Reducing Disparities in Concussion Care
A sizable proportion (30%) of pediatric concussion patients experience long-lasting symptoms for months to even years. Prompt access to concussion care specialists can accelerate recovery and improve overall outcomes. Yet access to specialized care is not equally distributed among all concussion patients, especially those experiencing socioeconomic disadvantages.
The Minds Matter Concussion team at Children's Hospital of Philadelphia is committed to reducing these disparities in pediatric concussion care. Our work in this area aims to identify and address barriers to high-quality and equitable concussion care across key socio-demographic groups.
- Investigating Concussion Care Disparities in Primary Care
With a four-year grant from the Centers for Disease Control and Prevention (CDC), Minds Matter Researchers are identifying disparities in concussion outcomes through 1.) review of the Minds Matter Concussion Registry (an electronic health record-based census of those seen for concussion with the CHOP network) and school re-entry data from BrainSTEPS (a program overseen by the Pennsylvania Departments of Health and Education), 2.) evaluating implementation of primary care-based interventions in urban and suburban practices, and 3.) partnering with urban youth-serving schools and sports programs to improve education and access to concussion care.
The objectives of this implementation study are to determine the effectiveness of interventions at the primary care, school, and sport-levels to improve concussion outcomes for all youth, and reduce disparities in those outcomes by addressing barriers for both patients and providers in the access and provision of high-quality, equitable care.
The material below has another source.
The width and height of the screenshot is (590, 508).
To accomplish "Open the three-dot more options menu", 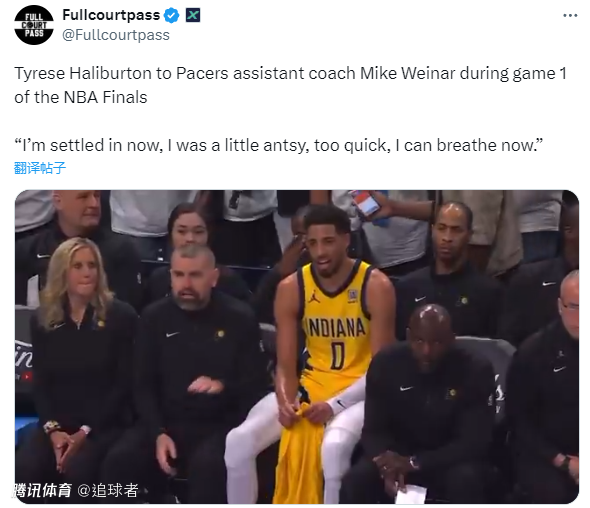I will tap(570, 15).
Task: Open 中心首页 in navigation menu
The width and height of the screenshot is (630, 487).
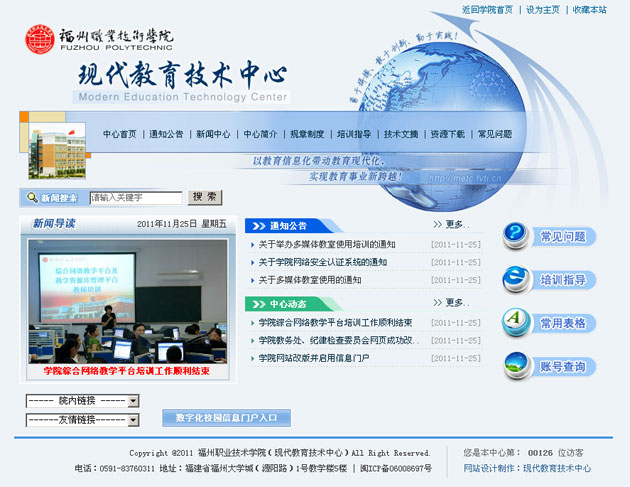Action: click(120, 134)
Innovative mobile health-based strategies to facilitate care continuity will also be evaluated.
This project is pursuing the following aims:
- Identify disparities in concussion outcomes by utilizing CHOP’s Minds Matter Concussion registry and Pennsylvania school re-entry data from the BrainSTEPS program.
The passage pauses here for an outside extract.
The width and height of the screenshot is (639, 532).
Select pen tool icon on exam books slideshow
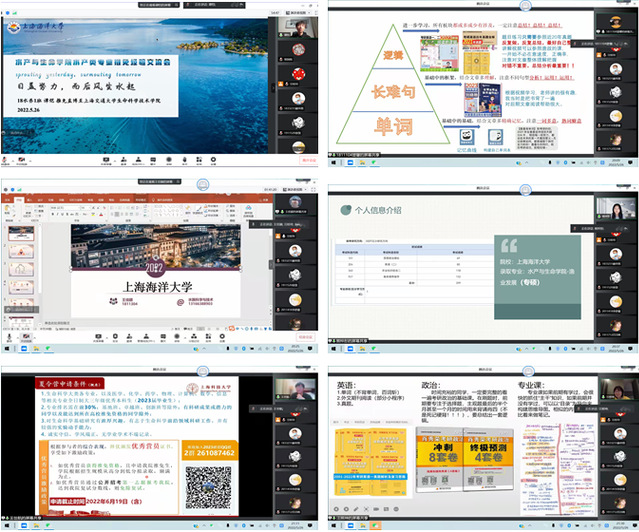click(357, 507)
- Enhance pediatric concussion care at the Primary Care point of entry by implementing an intervention embedding two tools in the electronic health record for accurate concussion diagnosis/management and risk stratification for specialist referral. The impact of this intervention will be compared between urban and suburban primary care practices within the CHOP network.
- Facilitate referral to specialty concussion care for those at higher risk for delayed recovery by connecting those patients to a nurse navigator that will enhance care handoff from primary to specialty care.
- Improve access to concussion care for urban youth by partnering with schools and sports organizations and implementing educational training with personnel.
Partners: University of Pennsylvania (School of Nursing, Wharton School), BrainSTEPS Program, Philadelphia Youth Sport Collaborative
Funding: Centers for Disease Control and Prevention
- Foundational Research
Disparities in Adherence to Concussion Clinical Care Recommendations in a Pediatric Population
In a retrospective medical record review of patients aged 5 to 18 years old who presented to Primary Care over a 6-month period in 2019 (n=755), researchers confirmed disparities in follow-up concussion care completion, particularly among pediatric patients who are publicly insured and identify as non-Hispanic Black. This study highlights disparities in adherence to concussion care recommendations that could impact recovery trajectories. This study was funded, in part, by the CHOP Center for Pediatric Clinical Effectiveness (now known as Clinical Futures).
Read the CHOP Press Release.
Assault-Related Concussion in a Pediatric Population
This study compared demographic characteristics, medical care, and outcomes among patients with assault-related concussions (ARC) versus sports and recreation–related concussions (SRC). Patients with ARC were less likely to receive a concussion-specific diagnostic evaluation and reported a greater impact on educational outcomes. The findings highlight disparities indicating further needs to examine care and outcomes for youth with ARC.